Bingkisan Tanpa Nama

4 0 0
                                    

"Kutahui akan mimpimu. Untuk itulah kupersembahkan bingkisan sederhana ini."

***

Lega. Satu persoalan terselesaikan.

Baru dua bulan bekerja. Hamid sudah terlalu banyak membantu. Bukan hanya sebagai orang berjasa yang memberinya pekerjaan. Kebaikannya, merambat hingga mengulurkan bantuan atas kebutuhan lain.

Perasaan tak enak, karena sudah banyak menolong. Merayapi hatinya. setiap kali berniat ingin menolak, pemberian yang terus mengalir. Tangan Hamid dengan cepat menepis.

"Ini bukan untuk kamu. Tapi untuk ibumu. Terimalah."

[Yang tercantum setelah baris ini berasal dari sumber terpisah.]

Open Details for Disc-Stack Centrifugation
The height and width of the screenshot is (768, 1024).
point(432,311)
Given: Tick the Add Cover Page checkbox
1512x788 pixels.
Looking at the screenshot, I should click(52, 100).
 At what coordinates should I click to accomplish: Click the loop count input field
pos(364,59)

Ia terheran. Saat mengetahui jumlah gaji yang diterimanya. Melebihi apa yang diberikan Hamid bulan lalu. Juga sesuai kesepakatan. Gaji yang diberikan, harus sesuai dengan seberapa banyak pekerjaan yang di selesaikannya.

Freelance.

Semula Nana kira. Lelaki itu tak terlewat, memasukan lembaran dalam amplop berlebih. Ternyata, itu merupakan unsur kesengajaan.

"Jika kamu masih ingin bekerja. Jangan pernah larang aku memberikan pertolongan. Ini kemauanku sendiri."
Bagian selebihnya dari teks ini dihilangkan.